A better understanding of the regional absorption of a drug provides useful insight for the formulation development. The importance of good regional absorption characteristics, which is high and similar absorption throughout the gastrointestinal tract, of a selected compound may be crucial for the development of extended release formulations [
27]. If the absorption is limited in the certain part of the gastrointestinal tract, formulations that make a drug stay for longer time at the absorption site may be designed to increase the absorption time, thereby improving the bioavailability. For example, drugs that are efficiently absorbed in the upper gastrointestinal tract may be formulated as gastroretentive systems to improve oral bioavailability, where extended release formulations may not help.

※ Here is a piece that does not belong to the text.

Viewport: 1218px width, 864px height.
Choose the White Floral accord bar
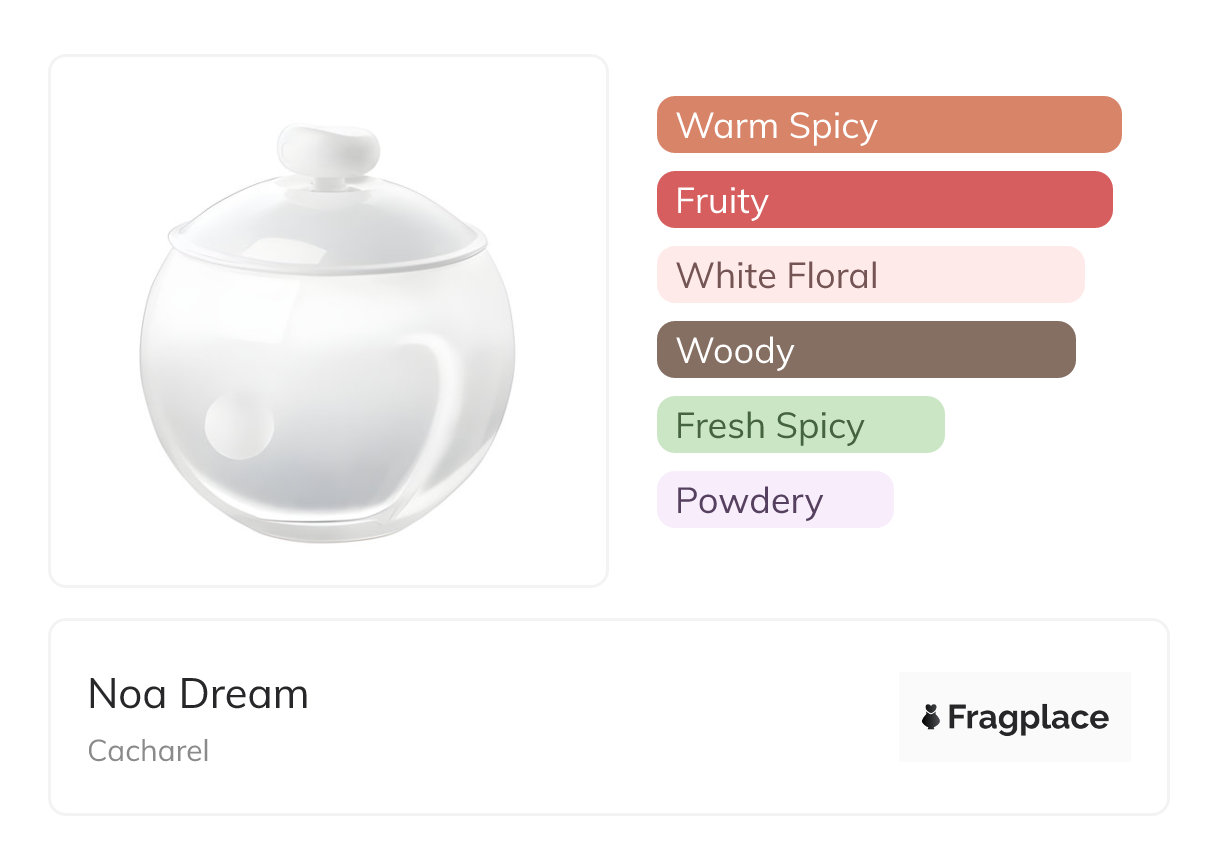(870, 275)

In summary, a novel improved in situ absorption method was developed for the assessment of regional absorption in the gastrointestinal tract by using fimasartan as a model drug. Instead of measuring drug concentrations in the perfusate while a segment of the intestine is perfused with a drug solution, this method measured the actual plasma drug concentration following the injection of fimasartan into a specific part of the gastrointestinal tract. Thus, the present approach provides more physiological and accurate assessment of the absorbed fraction into the systemic circulation across the region of the gastrointestinal tract after the oral administration. The developed improved in situ absorption model would provide a useful experimental strategy to understand the regional absorption of a drug and a guide to developing new formulations with optimized oral bioavailability.